SHORT EXERCISE>
Copy all of the following material word for word, keeping every line as it appears.

[Begin EXCERPTED RECORDS]

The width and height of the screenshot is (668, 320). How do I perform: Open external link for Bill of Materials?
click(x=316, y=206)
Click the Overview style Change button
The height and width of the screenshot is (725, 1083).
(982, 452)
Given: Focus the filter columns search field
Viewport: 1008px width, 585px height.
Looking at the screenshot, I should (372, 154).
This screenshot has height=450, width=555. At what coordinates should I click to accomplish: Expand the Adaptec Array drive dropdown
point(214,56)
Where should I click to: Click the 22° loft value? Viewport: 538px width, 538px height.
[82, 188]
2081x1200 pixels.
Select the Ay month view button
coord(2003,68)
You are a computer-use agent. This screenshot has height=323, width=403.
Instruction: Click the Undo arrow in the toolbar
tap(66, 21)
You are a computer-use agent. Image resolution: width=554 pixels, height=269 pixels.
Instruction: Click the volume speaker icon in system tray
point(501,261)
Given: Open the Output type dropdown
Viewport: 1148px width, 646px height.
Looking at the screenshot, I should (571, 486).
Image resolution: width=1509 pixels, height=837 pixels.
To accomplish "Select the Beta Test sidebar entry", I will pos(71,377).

[End EXCERPTED RECORDS]

CORRECT OUTPUT>
The width and height of the screenshot is (668, 320). How do I perform: Open external link for Bill of Materials?
click(x=316, y=206)
Click the Overview style Change button
The height and width of the screenshot is (725, 1083).
(982, 452)
Given: Focus the filter columns search field
Viewport: 1008px width, 585px height.
Looking at the screenshot, I should (372, 154).
This screenshot has height=450, width=555. At what coordinates should I click to accomplish: Expand the Adaptec Array drive dropdown
point(214,56)
Where should I click to: Click the 22° loft value? Viewport: 538px width, 538px height.
[82, 188]
2081x1200 pixels.
Select the Ay month view button
coord(2003,68)
You are a computer-use agent. This screenshot has height=323, width=403.
Instruction: Click the Undo arrow in the toolbar
tap(66, 21)
You are a computer-use agent. Image resolution: width=554 pixels, height=269 pixels.
Instruction: Click the volume speaker icon in system tray
point(501,261)
Given: Open the Output type dropdown
Viewport: 1148px width, 646px height.
Looking at the screenshot, I should (571, 486).
Image resolution: width=1509 pixels, height=837 pixels.
To accomplish "Select the Beta Test sidebar entry", I will pos(71,377).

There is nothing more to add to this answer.